PAGE EXCERPT
• • •

Conventionally, most research on speech processing focuses on automatic speech recognition (ASR), i.e., transcribing speech to text. However, natural speech does not only contain text content information, but also much other information such as emotion and even the speaker’s health status. That means we can extract more information from speech besides text content and use them for novel applications. Specifically, we can develop speech processing systems for healthcare applications such as building convenient and low-cost diagnose, screening, or monitoring solutions. In the first part of this thesis, I investigate how to build speech processing systems for healthcare applications. Specifically, I explore the use of speech systems for monitoring and early diagnosis the autism spectrum disorders, emotional and behavioral disorders, and major depressive disorder.
On the other hand, with the fast-growing number of users and usage scenarios, the security problem of speech processing systems (e.g., Amazon Alexa) becomes a new concern. Recent work has found speech processing systems are vulnerable to multiple types of attacks. However, it is still unclear how dangerous these attacks are in realistic settings. Therefore, in the second part of the thesis, I first systematically explore the vulnerabilities of speech processing systems. Then, I conduct a focused study on adversarial attacks to deep neural network-based models since deep neural networks are becoming the mainstream technique in a variety of speech applications such as speech recognition and speaker identification. Finally, I investigate the effective defense strategies protecting speech processing systems against malicious attacks in realistic settings.
Overall, this thesis aims to address two orthogonal problems about speech processing, and the goal of the research is to broaden the applications and proves the robustness of machine learning-based speech processing systems.

• • •

RECORDS
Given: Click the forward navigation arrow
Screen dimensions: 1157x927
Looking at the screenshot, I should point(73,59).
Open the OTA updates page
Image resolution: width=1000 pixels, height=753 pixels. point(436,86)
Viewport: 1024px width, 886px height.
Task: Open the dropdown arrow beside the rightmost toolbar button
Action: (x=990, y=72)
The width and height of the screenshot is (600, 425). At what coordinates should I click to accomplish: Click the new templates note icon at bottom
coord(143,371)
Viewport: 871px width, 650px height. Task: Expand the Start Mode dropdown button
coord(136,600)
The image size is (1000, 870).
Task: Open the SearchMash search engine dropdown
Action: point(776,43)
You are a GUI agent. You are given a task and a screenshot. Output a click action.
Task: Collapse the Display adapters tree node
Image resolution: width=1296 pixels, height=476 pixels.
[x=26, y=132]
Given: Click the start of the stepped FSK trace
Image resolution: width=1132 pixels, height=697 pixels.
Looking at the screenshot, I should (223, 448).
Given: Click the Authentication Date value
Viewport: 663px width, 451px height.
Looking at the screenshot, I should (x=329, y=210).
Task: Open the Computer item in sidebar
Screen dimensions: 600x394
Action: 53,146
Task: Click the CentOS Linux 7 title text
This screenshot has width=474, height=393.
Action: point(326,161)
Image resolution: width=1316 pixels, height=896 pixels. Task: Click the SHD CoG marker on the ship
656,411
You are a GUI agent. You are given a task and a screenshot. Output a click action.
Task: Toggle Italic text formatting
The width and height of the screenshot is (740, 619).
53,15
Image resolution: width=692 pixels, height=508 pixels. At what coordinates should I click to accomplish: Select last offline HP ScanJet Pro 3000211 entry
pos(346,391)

• • •

WORK REQUEST 1
Answer from the thesis abstract:
(a) Which three disorders does the first part of the thesis explore monitoring and early diagnosis for?
(b) What system is given as an example of a speech processing system with a security problem?
(c) What two speech applications are named as places where deep neural networks are becoming the mainstream technique?
WORK REQUEST 2
Reproduce the part of the thesis abstract between "On the other" and "attacks in realistic settings.", inclusive.
The items have nothing to do with what is asked here.

EXERCISE RESULT 1
(a) Autism spectrum disorders, emotional and behavioral disorders, and major depressive disorder.
(b) Amazon Alexa.
(c) Speech recognition and speaker identification.

EXERCISE RESULT 2
On the other hand, with the fast-growing number of users and usage scenarios, the security problem of speech processing systems (e.g., Amazon Alexa) becomes a new concern. Recent work has found speech processing systems are vulnerable to multiple types of attacks. However, it is still unclear how dangerous these attacks are in realistic settings. Therefore, in the second part of the thesis, I first systematically explore the vulnerabilities of speech processing systems. Then, I conduct a focused study on adversarial attacks to deep neural network-based models since deep neural networks are becoming the mainstream technique in a variety of speech applications such as speech recognition and speaker identification. Finally, I investigate the effective defense strategies protecting speech processing systems against malicious attacks in realistic settings.